On Thursday, 23 August 2018 at 17:02:12 UTC, Shachar Shemesh wrote:

On 23/08/18 18:35, Joakim wrote:

So your example of a fatal flaw is that D could be 100X faster at compilation instead of just 10X than most every other native language out there?! C'mon.

Have you tried Stephan's example yet?

static foreach(i; 0..16384) {}

I don't see any posts by a "Stephan" in this thread. I don't doubt that there are degenerate cases in D's compile-time features, particularly the new ones.

Each problem on its own, maybe not. All together? Most definitely.

A language needs to be coherent. A programmer needs to be able to look at code and know what the compiler will make of that code. The less that can happen, the less useful the language is.

This is, in fact, precisely the criticism the D community levels against C++.

Ah, I see none of these are "fatal flaws," but they all combine together to create a fatal situation. That's an argument that can actually be defended, but not the one you started off making.

By this rationale, C++ should be dead by now. Why do you think it's fatal to D?

C++ does not suffer from this *kind* of complexity. For the most part, C++'s complexity is feature centric. You use a feature, you need to really learn that feature in order to get it to work.

D's complexity is waiting to pounce you behind street corners. You use a feature, and all's well. And then, when you're doing stuff completely tangential to your old code, things suddenly break.

You can avoid C++'s complexity by not using features. The same is not true of D.

Sorry, it sounds like you're simply saying you prefer one type of complexity to another. I'm not a C++ developer, but my understanding is it has many of the same problems as D, more because of backwards compatibility.

With that said, who said these problems don't affect C++?

Nobody, that's my point in bringing it up.

Had C++ not being plagued by these problems, D (and Rust, and Go,
and so on) would probably never had been born. These are languages written with the explicit hope of killing C++.

They do not seem like they are going to, but D lacks quite a few things that C++ has going for it. To name a few:

* Large community
* excellent tooling
* large use base

My point was that C++ has always had what you believe to be the "fatal flaw" of incoherence, yet was able to build all those up. Walter has been there from the beginning and seen how C++ did it, perhaps his anarchy-driven development isn't so misguided after all.

* Critical bugs aren't being solved

People keep advertising D as supporting RAII. I'm sorry, but "supports RAII" means "destructors are always run when the object is destroyed". If the community (and in this case, this includes Walter) sees a bug where that doesn't happen as not really a bug, then there is a deep problem, at least, over-promising. Just say you don't support RAII and destructors are unreliable and live with the consequences.

BTW: Python's destructors are unworkable, but they advertise it and face the consequences. The D community is still claiming that D supports RAII.

- _Extracted material_

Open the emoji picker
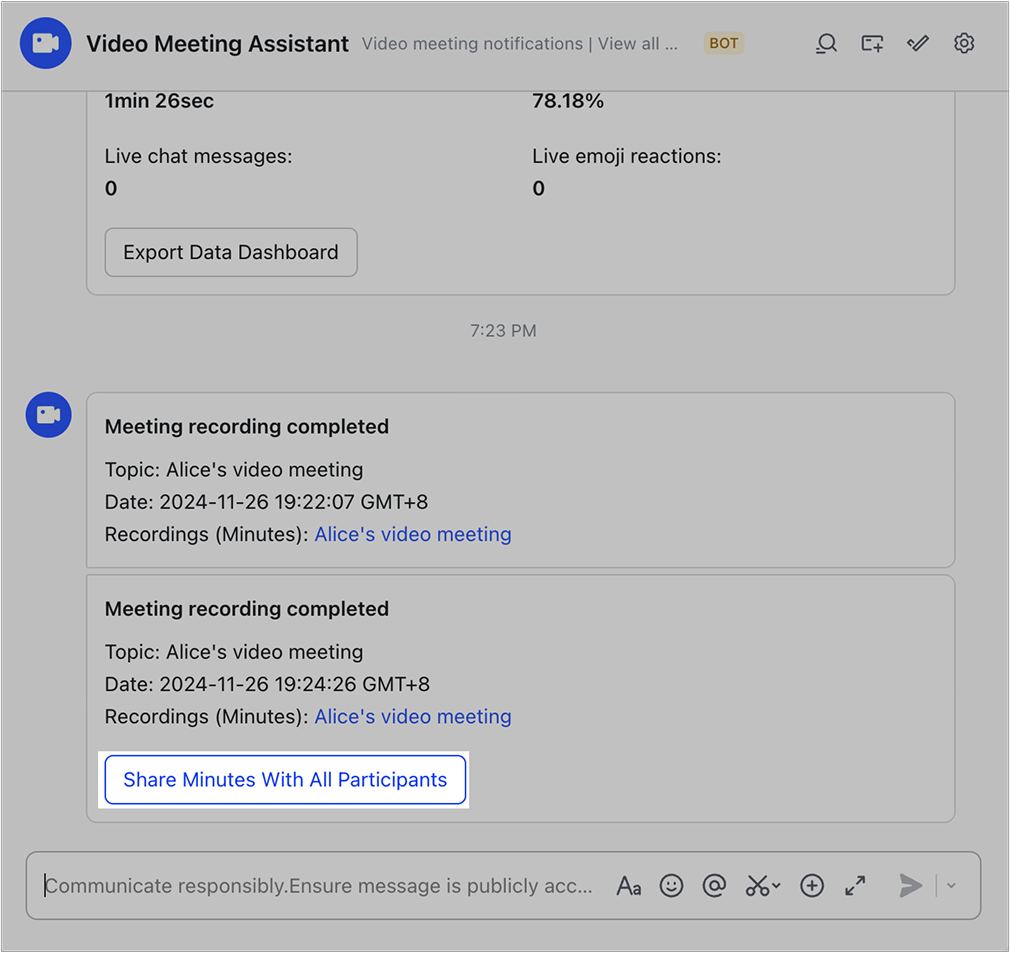The width and height of the screenshot is (1010, 953). tap(670, 886)
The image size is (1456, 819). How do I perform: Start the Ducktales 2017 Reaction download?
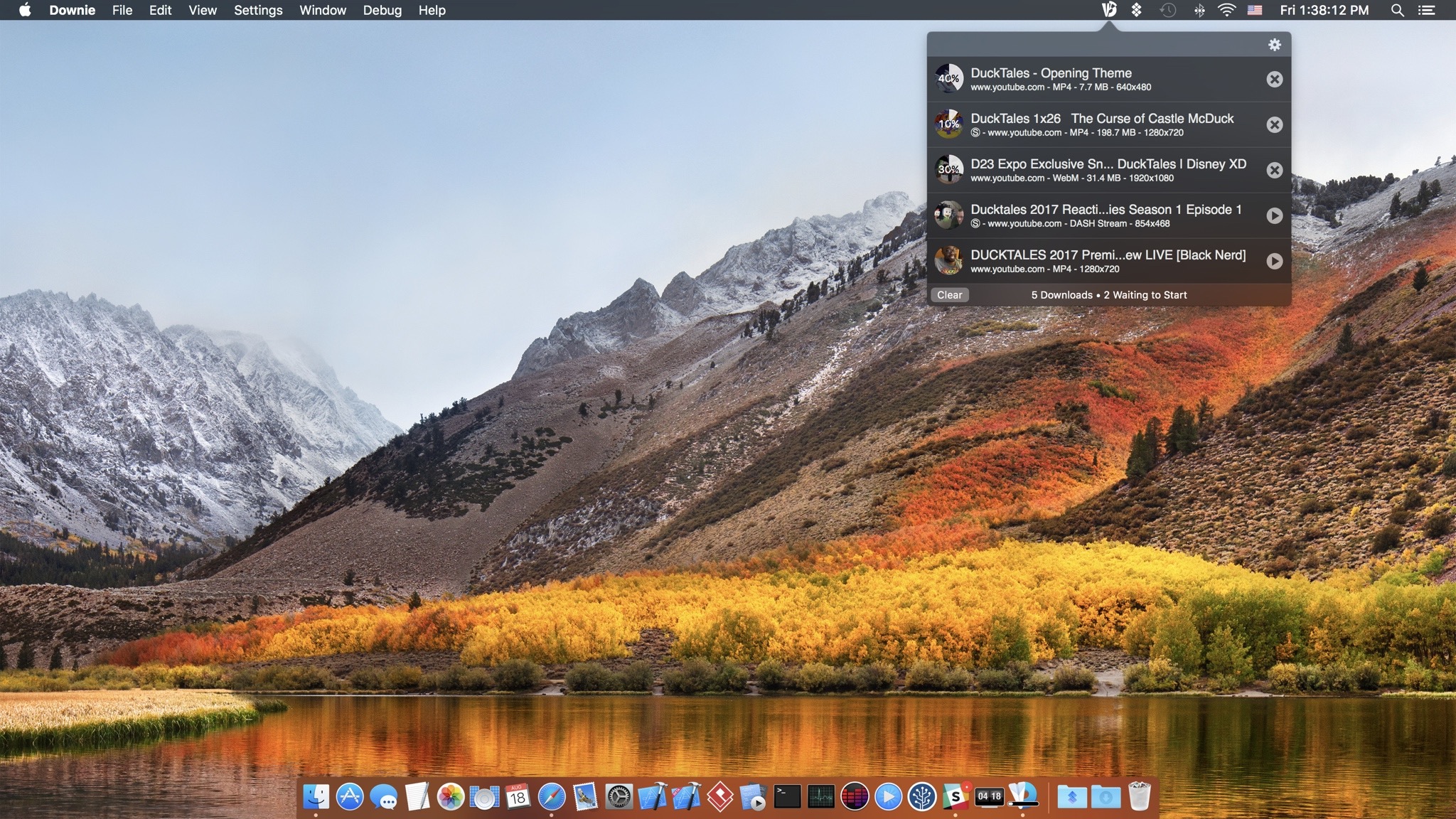1274,215
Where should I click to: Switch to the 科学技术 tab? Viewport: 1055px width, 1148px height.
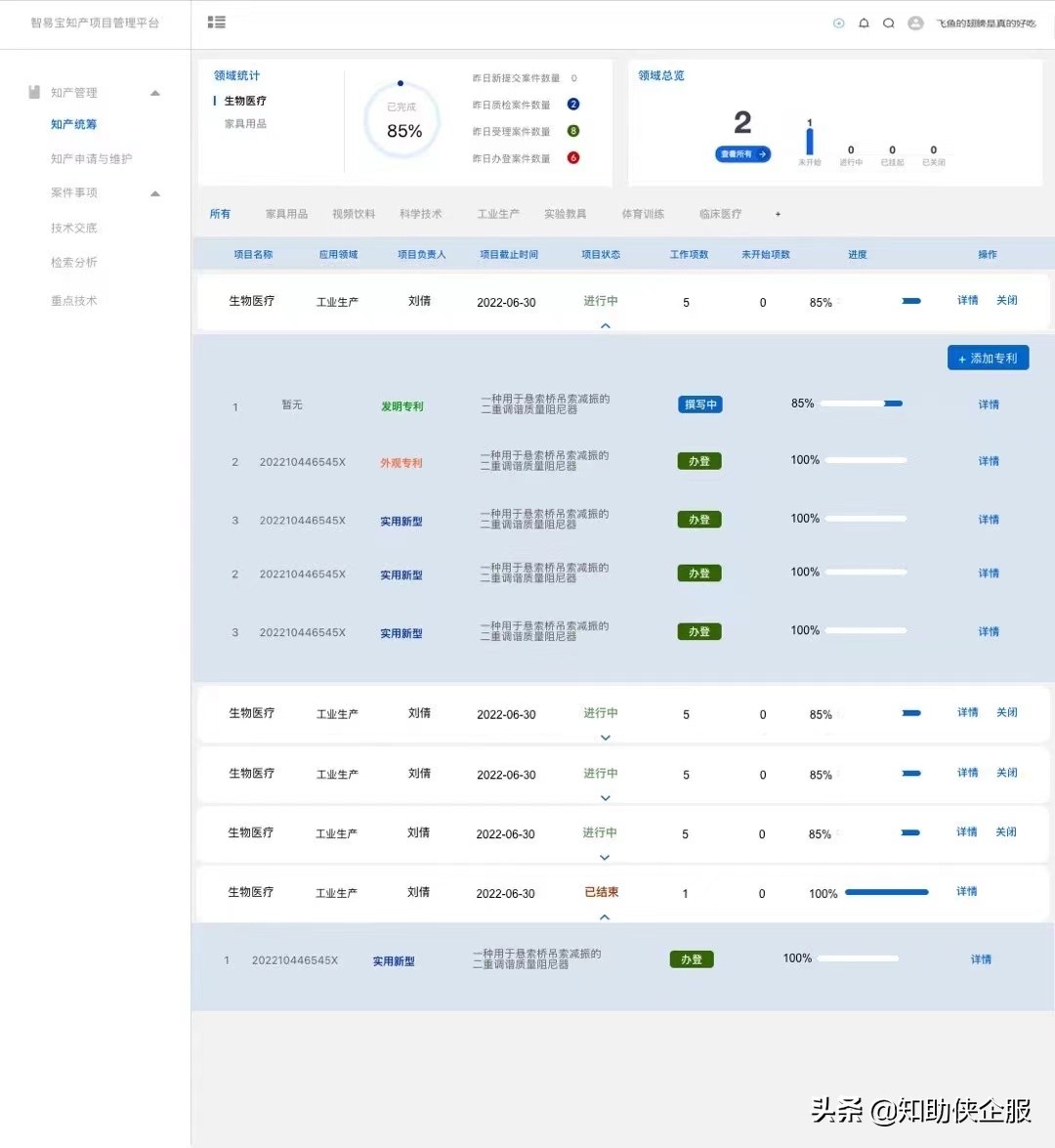coord(420,214)
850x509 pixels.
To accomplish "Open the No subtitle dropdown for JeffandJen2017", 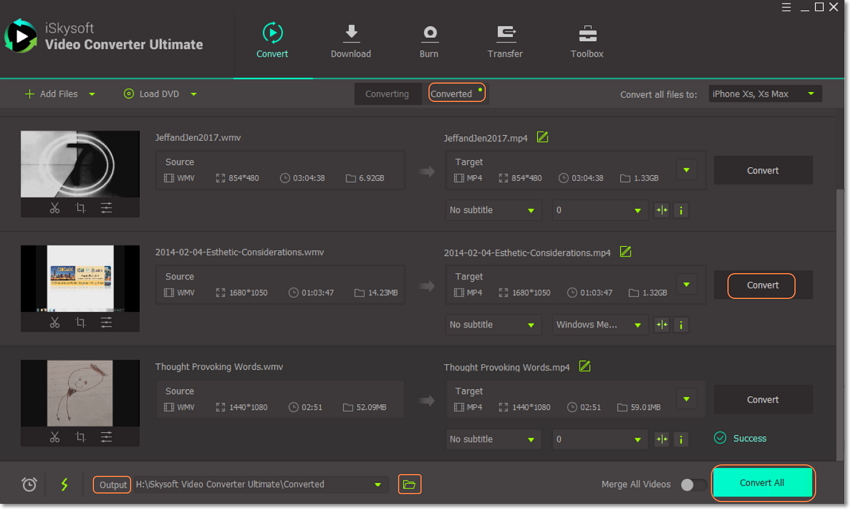I will [493, 211].
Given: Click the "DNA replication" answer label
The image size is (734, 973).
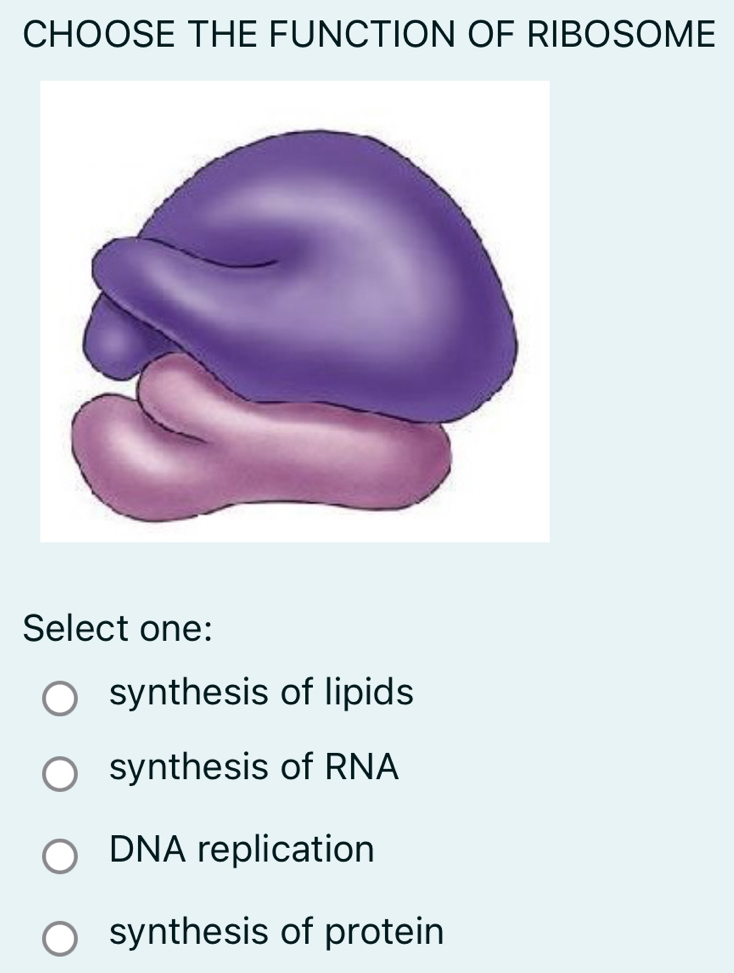Looking at the screenshot, I should [242, 849].
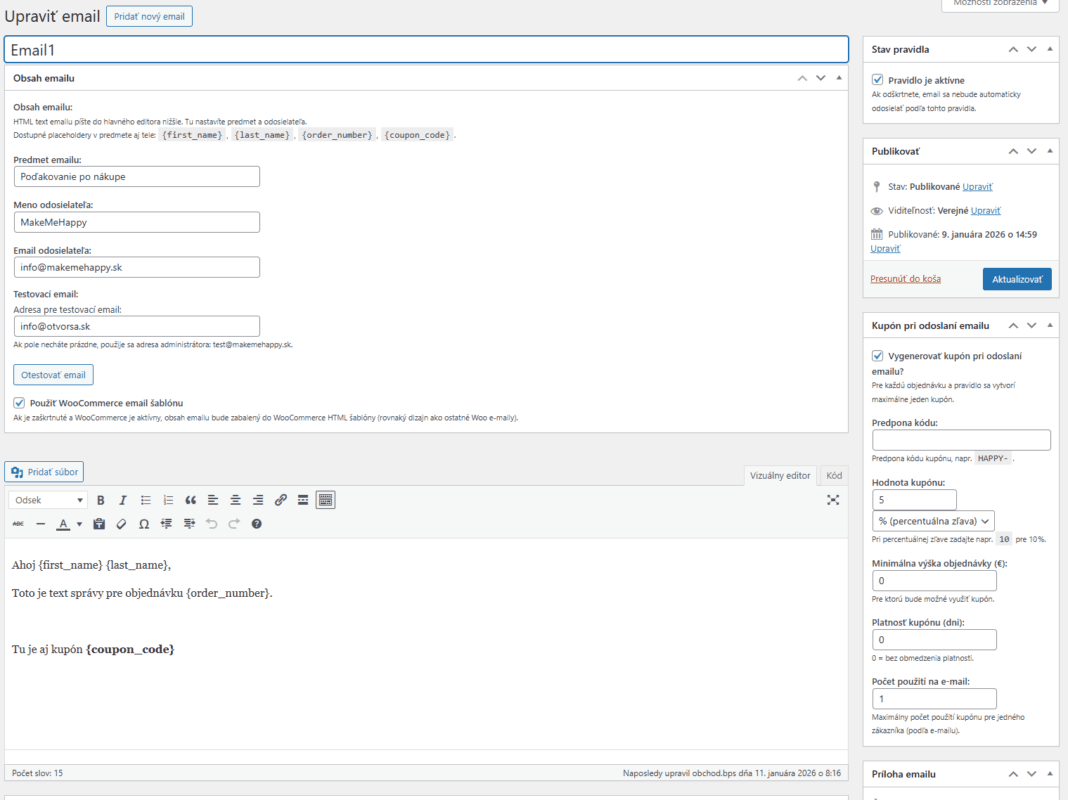
Task: Toggle bold formatting in the editor toolbar
Action: click(100, 500)
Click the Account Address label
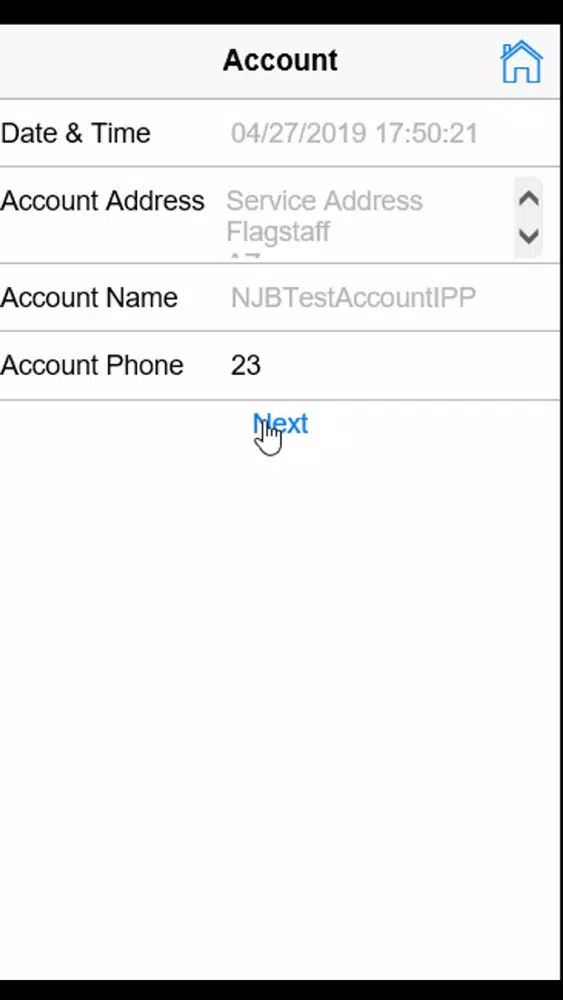The height and width of the screenshot is (1000, 563). point(103,201)
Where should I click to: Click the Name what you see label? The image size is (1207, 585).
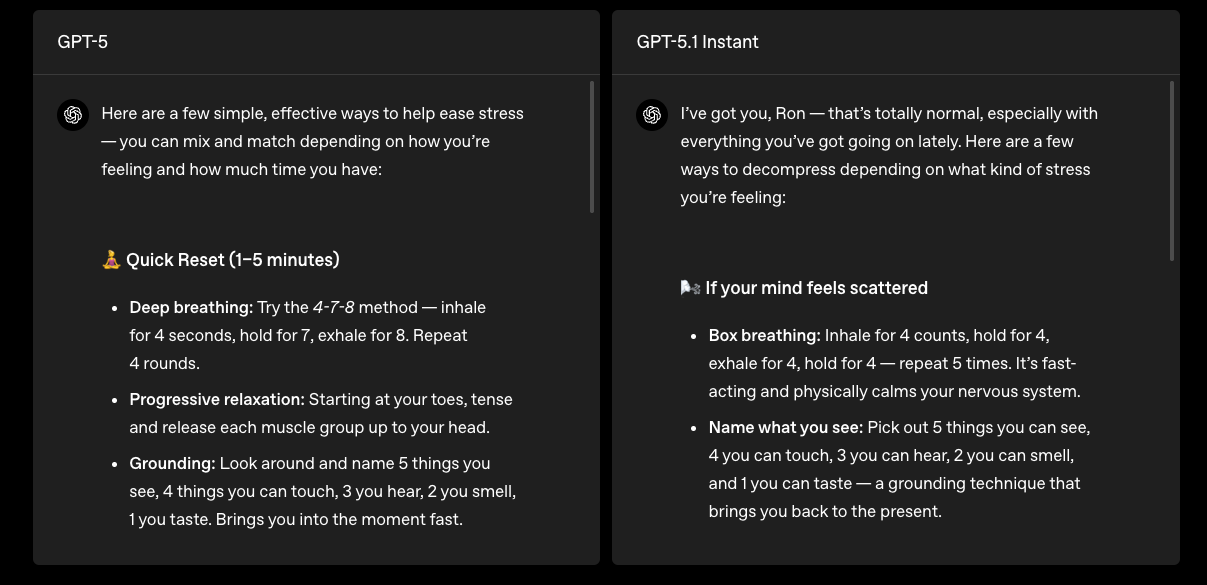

- _Written problem 1_
Reproduce the stretch of the forum exchange about D from "static foreach(i; 0..16384)" through "levels against C++.", substituting "toolchain" for "compiler".
- _Written problem 2_
In the forum exchange about the D language, what does the phrase "supports RAII" mean?
- _Written problem 3_
Resume the forum exchange about the D programming language from the point at which it stops.

- _Task result 1_
static foreach(i; 0..16384) {}

I don't see any posts by a "Stephan" in this thread. I don't doubt that there are degenerate cases in D's compile-time features, particularly the new ones.

Each problem on its own, maybe not. All together? Most definitely.

A language needs to be coherent. A programmer needs to be able to look at code and know what the toolchain will make of that code. The less that can happen, the less useful the language is.

This is, in fact, precisely the criticism the D community levels against C++.

- _Task result 2_
It means that destructors are always run when the object is destroyed.

- _Task result 3_
Maybe they're not critical to everyone else?

Maybe. Just don't lie to users.

Is it a lie if you don't know about some bug in the implementation?

How much time or money exactly has Weka spent on getting this issue and other "critical" bugs fixed?

Weka is paying prominent D developers as contractors. We've had David Nadlinger and currently employ Johan Engelen. Both said they are cannot fix this particular bug.

If you can, feel free to contact me off-list, and I'm fairly sure we can get the budget for you to work on it. The same goes for anyone else on this list.

I'm sorry, I wouldn't know how to and am not interested in learning.

We also contribute our own workarounds for D's shortcomings for everyone to enjoy. This include DIP-1014 and Mecca, as well as the less obvious upstreaming of bugs our contractors fix. This is beyond the fact that our "fork" of the compiler is, itself, public (https://github.com/weka-io/ldc). I think claiming that Weka is leaching off the community is simply unwarranted.

Sure, but nobody claimed you're just leeching: I know you've contributed in various ways. But the question stands: were you able to apply time/money to get any _critical_ bugs fixed and upstreamed? If so, why don't you believe you could get more fixed? Nobody's asking you to do it all yourself, you could work with Sociomantic and the community to raise bounties on those issues.

It is fairly laughable for a company that raised $42 million to complain that a bunch of unpaid volunteers aren't fixing bugs fast enough for them:

First of all, and this is important, I do not speak for Weka. I can pass recommendations, and I can sometime estimate in advance what will and what will not be approved, but that's it. As *I* don't have 42 million dollars, I find that particular criticism irrelevant (not to mention downright incorrect, as pointed above).

I don't think it's irrelevant or incorrect, as that's essentially what you're doing. You may not officially represent Weka, but you're basically complaining that you can't get your work done properly with these bugs, which is done at Weka. That reflects on Weka, whether you like it or not.

With that said, I am not complaining about anything. I am stating the situation as I see it.

Yes, you're stating a giant complaint about the way things are being done.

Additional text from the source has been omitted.